> **Data extracts**
======

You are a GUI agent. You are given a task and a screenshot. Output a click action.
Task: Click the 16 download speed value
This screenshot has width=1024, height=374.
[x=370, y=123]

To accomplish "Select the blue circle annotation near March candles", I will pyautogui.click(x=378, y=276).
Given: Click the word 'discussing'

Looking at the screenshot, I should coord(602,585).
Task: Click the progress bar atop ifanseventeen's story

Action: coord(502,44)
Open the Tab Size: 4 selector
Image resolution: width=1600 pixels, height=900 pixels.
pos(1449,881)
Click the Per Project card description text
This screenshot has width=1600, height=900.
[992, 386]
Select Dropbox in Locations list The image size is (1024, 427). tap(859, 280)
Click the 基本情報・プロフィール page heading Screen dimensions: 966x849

======

> **Activity**
Copy the lines above exactly, beginning at the line containing "This screenshot has width=1600, height=900." and stopping at the last line.

> **Reply to the task**
This screenshot has width=1600, height=900.
[992, 386]
Select Dropbox in Locations list The image size is (1024, 427). tap(859, 280)
Click the 基本情報・プロフィール page heading Screen dimensions: 966x849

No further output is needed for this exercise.